### DESCRIPTION OF THE TASK
The answer must reproduce the listing exactly, with every picture left out.

-------- GIVEN RECORDS

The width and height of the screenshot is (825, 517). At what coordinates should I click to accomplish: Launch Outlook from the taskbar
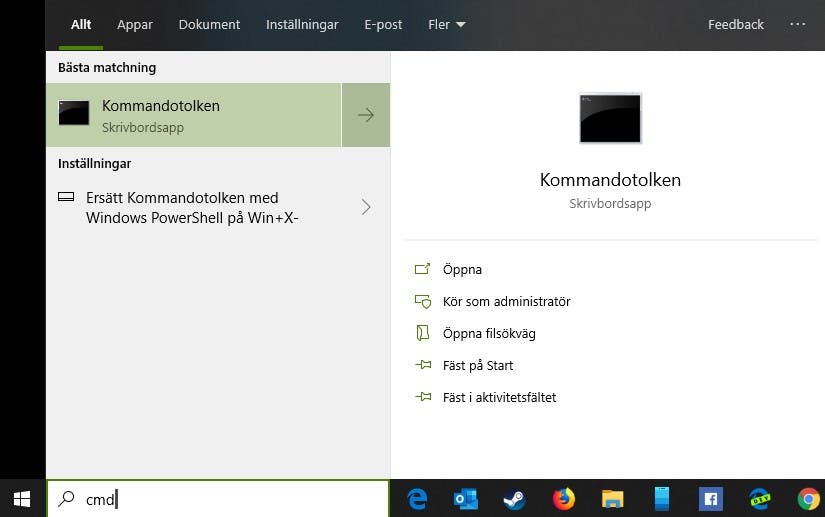coord(466,499)
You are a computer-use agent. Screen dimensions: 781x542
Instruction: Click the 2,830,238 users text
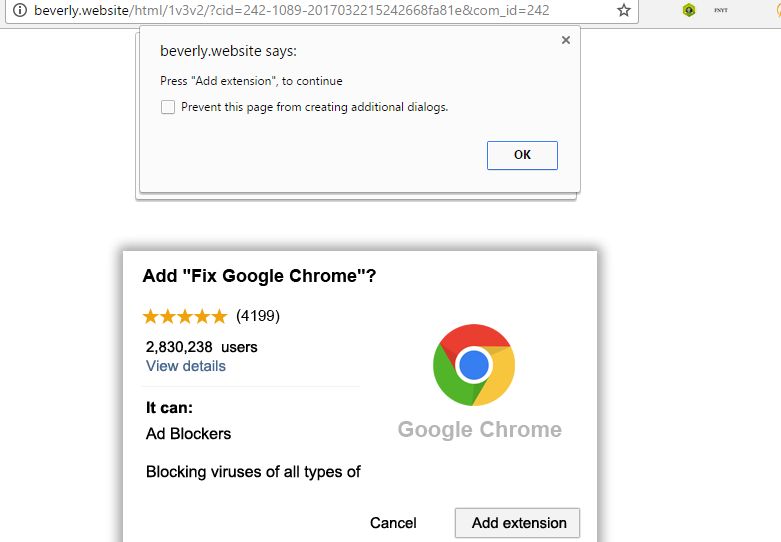(201, 347)
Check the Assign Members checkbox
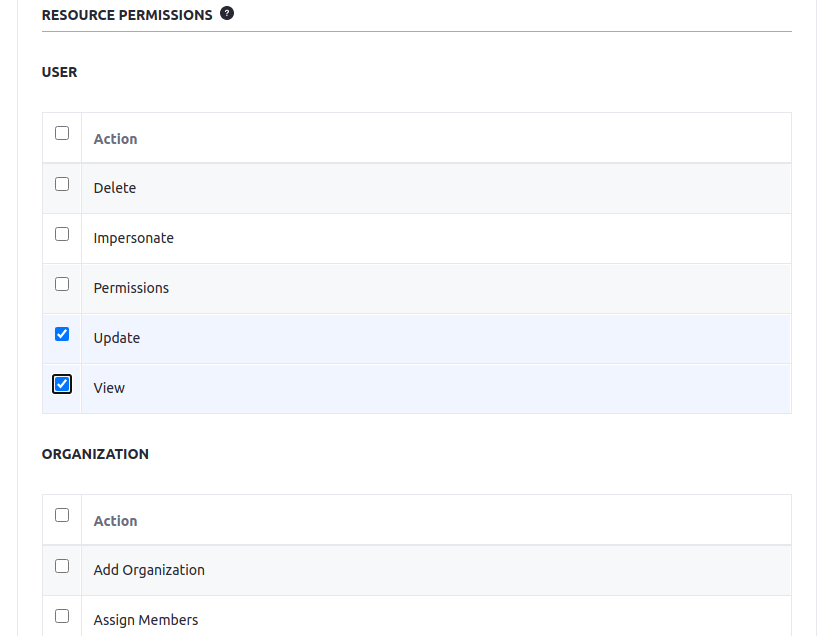The width and height of the screenshot is (839, 636). coord(62,616)
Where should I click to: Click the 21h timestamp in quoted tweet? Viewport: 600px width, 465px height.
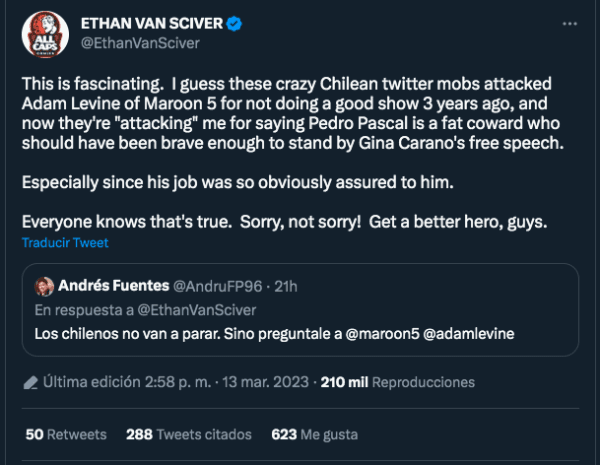click(285, 287)
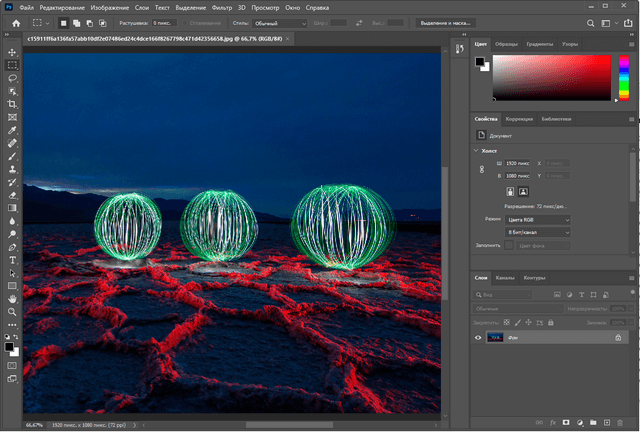
Task: Collapse the Холст section
Action: pos(476,150)
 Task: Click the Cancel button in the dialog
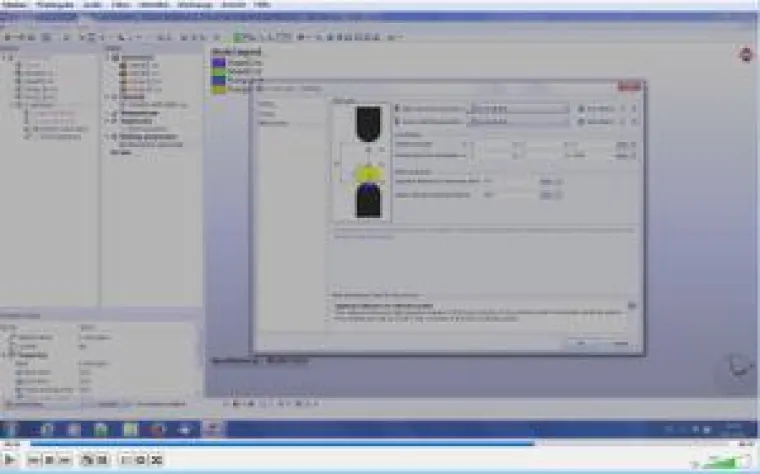click(620, 343)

----------------

### WRITTEN RESPONSE
The width and height of the screenshot is (825, 517). At what coordinates should I click to accomplish: Launch Outlook from the taskbar
coord(466,499)
You are a computer-use agent. Screen dimensions: 781x542
Instruction: Click the 2,830,238 users text
(201, 347)
Check the Assign Members checkbox
The width and height of the screenshot is (839, 636). coord(62,616)
Where should I click to: Click the 21h timestamp in quoted tweet? Viewport: 600px width, 465px height.
click(285, 287)
Task: Collapse the Холст section
Action: pos(476,150)
 Task: Click the Cancel button in the dialog
click(620, 343)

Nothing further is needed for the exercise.